• _YOUR ASSIGNMENT_
Copy exactly the stretch of lines from the one holding "1538x465 pixels. At" through the last line of the data below, inclusive. Leave out pictures.

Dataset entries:
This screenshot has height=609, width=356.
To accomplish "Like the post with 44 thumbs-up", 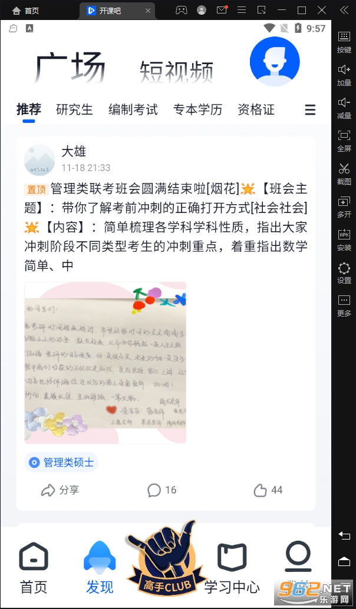I will [268, 490].
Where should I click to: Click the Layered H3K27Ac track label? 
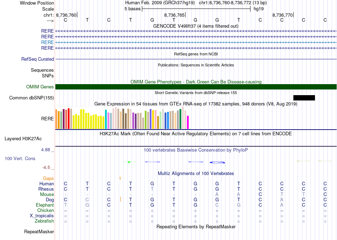23,138
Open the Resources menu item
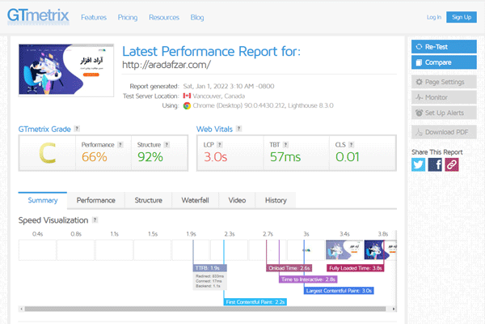The width and height of the screenshot is (485, 324). click(164, 17)
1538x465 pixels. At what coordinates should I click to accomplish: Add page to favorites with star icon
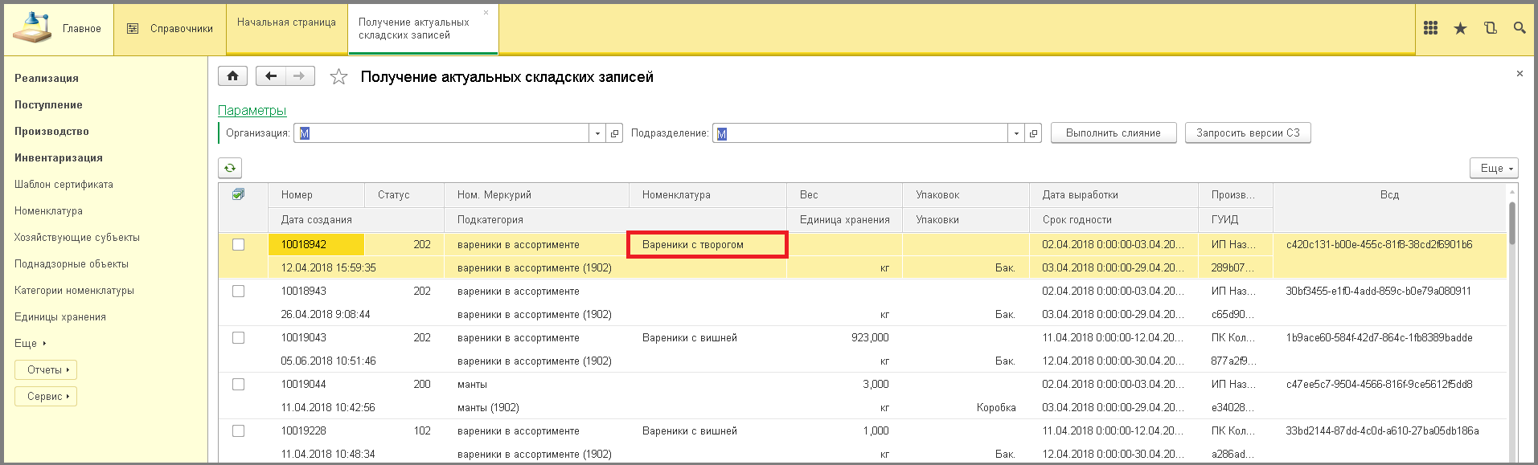coord(338,77)
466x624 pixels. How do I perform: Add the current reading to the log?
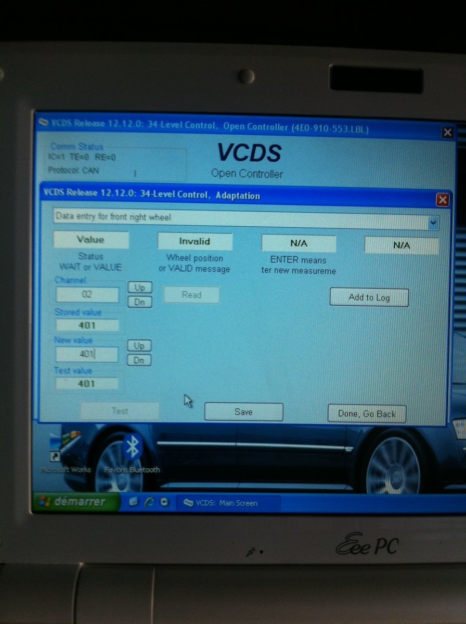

• _TASK RESULT_
1538x465 pixels. At what coordinates should I click to accomplish: Add page to favorites with star icon
coord(338,77)
466x624 pixels. How do I perform: Add the current reading to the log?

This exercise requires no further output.